If you listen to the pundits and the analysts (few of whom, incidentally, predicted this meltdown), you’ll continue hear nonsense about “Well over the next 10 years…” When it comes to the fact that Warren Buffett’s buy and hold strategy has left him with losses on a number of investments that he previously had tens of billions of dollars in paper gains on, people say “Well his timeframe is 10-20 years.” And financial gurus like Suze Orman continue to spew bullshit about “If you need money from your investments within the next 5-10 years, take it out of the stock market” (implying, of course, that the stock market is a safe place to park wealth if your horizon is more than 5-10 years).
Folks, these people were saying this stuff 5 years ago, 10 years ago, 20 years ago.
Markets change. Their advice doesn’t. What does that tell you?
All told, the popular myth of buy and hold that is sold to every Average Joe has cost millions of people trillions of dollars of wealth potential (it was never real wealth because you’re nobody until you’re liquid).
I see this potential on a regular basis. In a good week, I’ve personally pulled 15 points in gains out of stocks trading in a range of ~3 points. That’s a lot of money. Now I’m not suggesting that the average investor sit in front of a computer every day trading 5″ charts to maximize his wealth creating potential. That’s not going to happen.
But average investors do need to understand that the stock market isn’t a perpetual hockey stick. If wealth creation was as simple as putting money into a bunch of mutual funds and watching their holdings increase in value, everyone would be wealthy.

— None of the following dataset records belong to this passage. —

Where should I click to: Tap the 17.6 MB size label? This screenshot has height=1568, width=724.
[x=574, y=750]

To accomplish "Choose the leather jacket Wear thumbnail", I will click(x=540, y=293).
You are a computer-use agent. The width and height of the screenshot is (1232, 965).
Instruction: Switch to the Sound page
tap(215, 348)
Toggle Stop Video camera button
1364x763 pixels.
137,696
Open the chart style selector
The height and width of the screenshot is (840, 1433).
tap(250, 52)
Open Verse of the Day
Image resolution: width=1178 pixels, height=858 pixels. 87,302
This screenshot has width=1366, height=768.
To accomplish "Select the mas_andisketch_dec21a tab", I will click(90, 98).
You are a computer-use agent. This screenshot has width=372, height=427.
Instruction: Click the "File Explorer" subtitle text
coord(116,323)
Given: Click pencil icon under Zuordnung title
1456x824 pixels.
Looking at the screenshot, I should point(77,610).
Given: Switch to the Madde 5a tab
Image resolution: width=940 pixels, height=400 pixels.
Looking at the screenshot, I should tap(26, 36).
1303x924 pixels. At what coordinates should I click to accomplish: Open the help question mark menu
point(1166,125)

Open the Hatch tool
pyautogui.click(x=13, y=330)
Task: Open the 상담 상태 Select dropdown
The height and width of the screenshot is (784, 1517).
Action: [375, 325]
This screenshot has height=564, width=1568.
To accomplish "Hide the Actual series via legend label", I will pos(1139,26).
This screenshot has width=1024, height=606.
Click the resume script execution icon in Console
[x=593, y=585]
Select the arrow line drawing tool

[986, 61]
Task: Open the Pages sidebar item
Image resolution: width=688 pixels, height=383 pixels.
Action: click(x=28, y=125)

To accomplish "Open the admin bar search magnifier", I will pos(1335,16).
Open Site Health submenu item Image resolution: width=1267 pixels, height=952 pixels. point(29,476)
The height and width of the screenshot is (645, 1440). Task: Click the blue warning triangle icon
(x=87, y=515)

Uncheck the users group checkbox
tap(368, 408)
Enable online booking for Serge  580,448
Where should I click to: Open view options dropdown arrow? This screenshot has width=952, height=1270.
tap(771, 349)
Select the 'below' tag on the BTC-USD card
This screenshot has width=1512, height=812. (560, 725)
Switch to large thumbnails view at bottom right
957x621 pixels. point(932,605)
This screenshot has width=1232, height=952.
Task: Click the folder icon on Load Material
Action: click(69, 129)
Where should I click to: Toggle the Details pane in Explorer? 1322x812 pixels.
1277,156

The same flawed reasoning and advice convinced millions of people to look at home ownership as an investment. Home prices always go up over long periods of time, everyone was told. That worked out real well too.
The bottom line is that buy and hold doesn’t work. There’s a time and a place to buy and that means there’s a time and a place to sell. You don’t buy when you don’t have a good reason to and you don’t hold when you’re given a good reason to sell.
For those who still trust Warren Buffett’s advice over mine and countless others who made a great deal of money in 2008, I say this: enjoy what’s left of your 401k.
















If investing was really about long-term commitments there wouldn’t be quarterly reports. Stock holders want to know on a tri-monthly basis when it’s time to get out.
Also, your trading strategy is working now because of the volatility. Leveraged short/long ETF’s make it easier than ever to play the churn. It won’t last forever. To really make money trading, you become a broker and collect the fees.
Sell the shovels – let others chase the gold.
Stan: sure, I’ve taken advantage of what might be once-in-a-lifetime volatility but technical analysis works in any market. It’s not like it was just developed in 2008; people and institutions have used it for decades.
Frankly, I wouldn’t be complaining if volatility went back to “normal” ranges. I’d have fewer days of big profit potential but I could also play daily charts, earning money by spending 30 minutes a night entering trades for the next morning’s open.
Having to play the intraday charts, watching everything like a hawk and closing out most positions before the day’s close isn’t exactly passive income.
As for selling shovels, the real money is not in being a stock broker. The average stock broker doesn’t make a whole lot (at a big firm it’s probably a modest six-figures).
Contrast that with hedge fund manager John Paulson, who made $3 billion in a single year. Obviously most people aren’t going to realize that type of success but there are traders who can pull a stock broker’s entire annual salary in a good week.